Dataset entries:

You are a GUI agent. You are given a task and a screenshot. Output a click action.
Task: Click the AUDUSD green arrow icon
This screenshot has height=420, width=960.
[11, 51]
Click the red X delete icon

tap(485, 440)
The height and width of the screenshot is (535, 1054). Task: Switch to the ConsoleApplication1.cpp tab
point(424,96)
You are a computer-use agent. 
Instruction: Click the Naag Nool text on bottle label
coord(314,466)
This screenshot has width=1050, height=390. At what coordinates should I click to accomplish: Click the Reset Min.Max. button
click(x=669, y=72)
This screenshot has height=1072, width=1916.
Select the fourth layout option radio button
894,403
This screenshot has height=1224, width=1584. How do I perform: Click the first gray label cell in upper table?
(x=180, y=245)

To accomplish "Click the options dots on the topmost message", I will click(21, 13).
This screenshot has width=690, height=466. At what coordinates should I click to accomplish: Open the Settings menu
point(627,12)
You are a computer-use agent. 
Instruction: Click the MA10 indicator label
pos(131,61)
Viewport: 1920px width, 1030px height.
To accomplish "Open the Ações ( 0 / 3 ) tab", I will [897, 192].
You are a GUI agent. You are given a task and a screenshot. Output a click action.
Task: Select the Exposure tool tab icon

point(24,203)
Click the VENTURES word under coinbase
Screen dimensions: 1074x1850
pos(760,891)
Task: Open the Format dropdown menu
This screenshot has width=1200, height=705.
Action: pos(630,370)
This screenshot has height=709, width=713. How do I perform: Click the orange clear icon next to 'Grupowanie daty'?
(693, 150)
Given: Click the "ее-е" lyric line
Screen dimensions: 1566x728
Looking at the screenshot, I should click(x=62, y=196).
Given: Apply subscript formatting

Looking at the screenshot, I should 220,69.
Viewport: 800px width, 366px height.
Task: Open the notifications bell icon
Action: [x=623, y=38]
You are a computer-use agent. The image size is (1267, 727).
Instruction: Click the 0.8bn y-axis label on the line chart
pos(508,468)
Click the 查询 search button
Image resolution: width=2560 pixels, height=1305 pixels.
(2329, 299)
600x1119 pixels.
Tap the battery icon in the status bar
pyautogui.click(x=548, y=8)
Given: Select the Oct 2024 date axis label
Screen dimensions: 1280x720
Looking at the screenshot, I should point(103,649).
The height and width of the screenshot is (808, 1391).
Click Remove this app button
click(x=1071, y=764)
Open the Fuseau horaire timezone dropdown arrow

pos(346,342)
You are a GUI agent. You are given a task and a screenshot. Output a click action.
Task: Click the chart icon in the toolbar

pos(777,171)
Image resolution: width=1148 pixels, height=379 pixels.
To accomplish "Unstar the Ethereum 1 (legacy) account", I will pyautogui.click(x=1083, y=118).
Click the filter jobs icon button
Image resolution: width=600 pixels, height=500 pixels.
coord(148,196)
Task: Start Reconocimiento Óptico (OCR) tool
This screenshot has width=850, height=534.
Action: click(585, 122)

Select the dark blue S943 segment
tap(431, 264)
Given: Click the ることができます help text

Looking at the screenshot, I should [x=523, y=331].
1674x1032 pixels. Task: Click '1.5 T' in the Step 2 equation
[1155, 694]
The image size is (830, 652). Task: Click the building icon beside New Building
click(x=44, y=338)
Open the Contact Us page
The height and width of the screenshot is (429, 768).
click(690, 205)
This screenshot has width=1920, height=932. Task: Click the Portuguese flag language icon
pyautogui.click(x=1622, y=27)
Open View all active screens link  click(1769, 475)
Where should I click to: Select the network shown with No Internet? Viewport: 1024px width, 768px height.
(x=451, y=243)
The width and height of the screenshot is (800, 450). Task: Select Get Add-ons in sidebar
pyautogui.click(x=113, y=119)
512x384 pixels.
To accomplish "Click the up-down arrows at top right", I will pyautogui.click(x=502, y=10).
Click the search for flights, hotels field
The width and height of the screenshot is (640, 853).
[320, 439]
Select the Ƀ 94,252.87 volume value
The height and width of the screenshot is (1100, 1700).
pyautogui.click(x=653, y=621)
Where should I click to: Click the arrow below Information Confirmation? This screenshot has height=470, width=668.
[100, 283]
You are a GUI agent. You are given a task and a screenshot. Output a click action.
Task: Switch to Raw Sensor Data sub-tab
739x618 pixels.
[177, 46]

• [About this exercise]: Every entry above needs to be written out again exactly.

• [Response to this exercise]:
You are a GUI agent. You are given a task and a screenshot. Output a click action.
Task: Click the AUDUSD green arrow icon
This screenshot has height=420, width=960.
[11, 51]
Click the red X delete icon

tap(485, 440)
The height and width of the screenshot is (535, 1054). Task: Switch to the ConsoleApplication1.cpp tab
point(424,96)
You are a computer-use agent. 
Instruction: Click the Naag Nool text on bottle label
coord(314,466)
This screenshot has width=1050, height=390. At what coordinates should I click to accomplish: Click the Reset Min.Max. button
click(x=669, y=72)
This screenshot has height=1072, width=1916.
Select the fourth layout option radio button
894,403
This screenshot has height=1224, width=1584. How do I perform: Click the first gray label cell in upper table?
(x=180, y=245)

To accomplish "Click the options dots on the topmost message", I will click(21, 13).
This screenshot has width=690, height=466. At what coordinates should I click to accomplish: Open the Settings menu
point(627,12)
You are a computer-use agent. 
Instruction: Click the MA10 indicator label
pos(131,61)
Viewport: 1920px width, 1030px height.
To accomplish "Open the Ações ( 0 / 3 ) tab", I will [897, 192].
You are a GUI agent. You are given a task and a screenshot. Output a click action.
Task: Select the Exposure tool tab icon

point(24,203)
Click the VENTURES word under coinbase
Screen dimensions: 1074x1850
pos(760,891)
Task: Open the Format dropdown menu
This screenshot has width=1200, height=705.
Action: pos(630,370)
This screenshot has height=709, width=713. How do I perform: Click the orange clear icon next to 'Grupowanie daty'?
(693, 150)
Given: Click the "ее-е" lyric line
Screen dimensions: 1566x728
Looking at the screenshot, I should click(x=62, y=196).
Given: Apply subscript formatting

Looking at the screenshot, I should 220,69.
Viewport: 800px width, 366px height.
Task: Open the notifications bell icon
Action: [x=623, y=38]
You are a computer-use agent. The image size is (1267, 727).
Instruction: Click the 0.8bn y-axis label on the line chart
pos(508,468)
Click the 查询 search button
Image resolution: width=2560 pixels, height=1305 pixels.
(2329, 299)
600x1119 pixels.
Tap the battery icon in the status bar
pyautogui.click(x=548, y=8)
Given: Select the Oct 2024 date axis label
Screen dimensions: 1280x720
Looking at the screenshot, I should point(103,649).
The height and width of the screenshot is (808, 1391).
Click Remove this app button
click(x=1071, y=764)
Open the Fuseau horaire timezone dropdown arrow

pos(346,342)
You are a GUI agent. You are given a task and a screenshot. Output a click action.
Task: Click the chart icon in the toolbar

pos(777,171)
Image resolution: width=1148 pixels, height=379 pixels.
To accomplish "Unstar the Ethereum 1 (legacy) account", I will pyautogui.click(x=1083, y=118).
Click the filter jobs icon button
Image resolution: width=600 pixels, height=500 pixels.
coord(148,196)
Task: Start Reconocimiento Óptico (OCR) tool
This screenshot has width=850, height=534.
Action: click(585, 122)

Select the dark blue S943 segment
tap(431, 264)
Given: Click the ることができます help text

Looking at the screenshot, I should [x=523, y=331].
1674x1032 pixels. Task: Click '1.5 T' in the Step 2 equation
[1155, 694]
The image size is (830, 652). Task: Click the building icon beside New Building
click(x=44, y=338)
Open the Contact Us page
The height and width of the screenshot is (429, 768).
click(690, 205)
This screenshot has width=1920, height=932. Task: Click the Portuguese flag language icon
pyautogui.click(x=1622, y=27)
Open View all active screens link  click(1769, 475)
Where should I click to: Select the network shown with No Internet? Viewport: 1024px width, 768px height.
(x=451, y=243)
The width and height of the screenshot is (800, 450). Task: Select Get Add-ons in sidebar
pyautogui.click(x=113, y=119)
512x384 pixels.
To accomplish "Click the up-down arrows at top right", I will pyautogui.click(x=502, y=10).
Click the search for flights, hotels field
The width and height of the screenshot is (640, 853).
[320, 439]
Select the Ƀ 94,252.87 volume value
The height and width of the screenshot is (1100, 1700).
pyautogui.click(x=653, y=621)
Where should I click to: Click the arrow below Information Confirmation? This screenshot has height=470, width=668.
[100, 283]
You are a GUI agent. You are given a task and a screenshot. Output a click action.
Task: Switch to Raw Sensor Data sub-tab
739x618 pixels.
[177, 46]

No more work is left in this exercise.